The travails of Thames Water are a case in point: no sooner had the artic conditions subsided than the company was struggling to meet the needs of its customers with, at one point, twenty thousand people in London alone left without water.
The failure of infrastructure is of course a serious issue in its own right; but frustrations have been exacerbated severely by the company’s communications efforts which were criticised for a failure to provide information and respond to customer complaints, many of which have come via social media.
This instance draws comparisons with the infamous communications failures of Eurostar in 2010, when the company publicly proclaimed all was fine despite a barrage of social media chatter with passengers “live tweeting” their experiences and poor conditions while stranded in the Channel Tunnel.

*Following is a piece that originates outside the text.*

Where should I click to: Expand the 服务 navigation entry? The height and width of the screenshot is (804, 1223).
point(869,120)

Like Eurostar before it, Thames Water’s experiences reiterate the need to have social media at the heart of crisis communications strategies. In today’s 24/7 environment, reputationally damaging stories often originate from social media and escalate from there.
It is fair to say that the majority of businesses understand the importance of social media overall; however, for many it is seen as a tool to engage audiences, thereby supporting wider profile raising and business development efforts. Many businesses, particularly in the B2C space, use social media extremely successfully for promotional purposes, however the majority of companies have found it far more difficult to manage such channels reactively in the event of crisis scenarios.

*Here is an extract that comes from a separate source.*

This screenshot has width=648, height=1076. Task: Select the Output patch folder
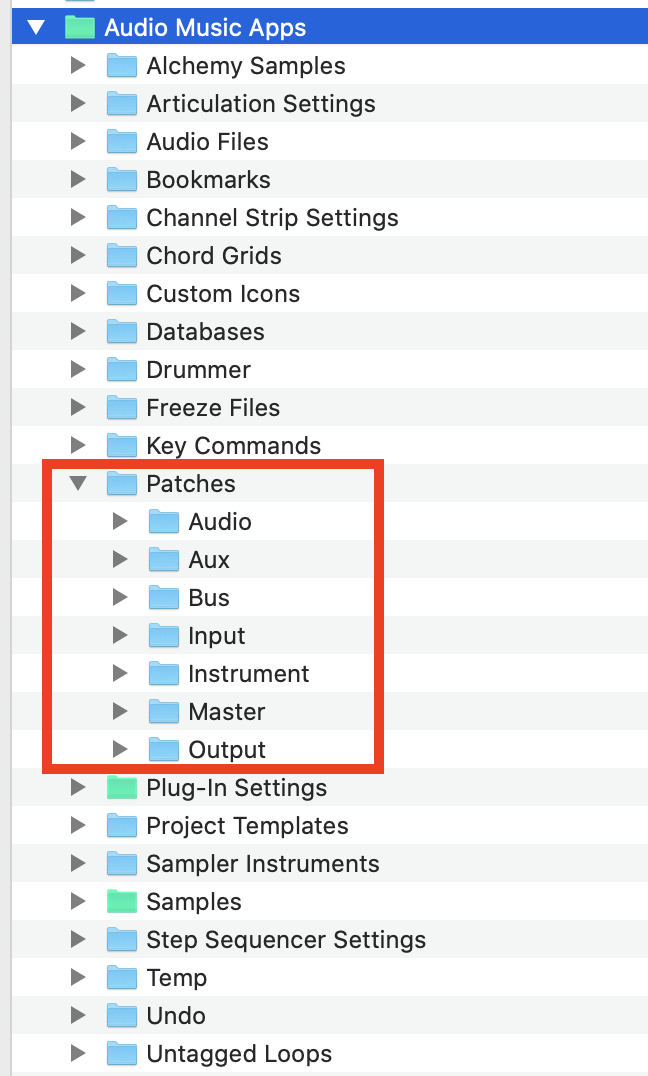(226, 749)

We have addressed the issue of crisis communications on a number of occasions in the past; particularly the importance of having defined structures in place so that communication plans can be seamlessly implemented (both proactively and reactively).
More than ever, social media needs to form part of these structures, with careful monitoring and quick, clear responses to react to the problems being raised. Failing to do so means companies run the risk of losing control of the media narrative, which can have disastrous long-term consequences for business profile and future growth – just ask Thames Water.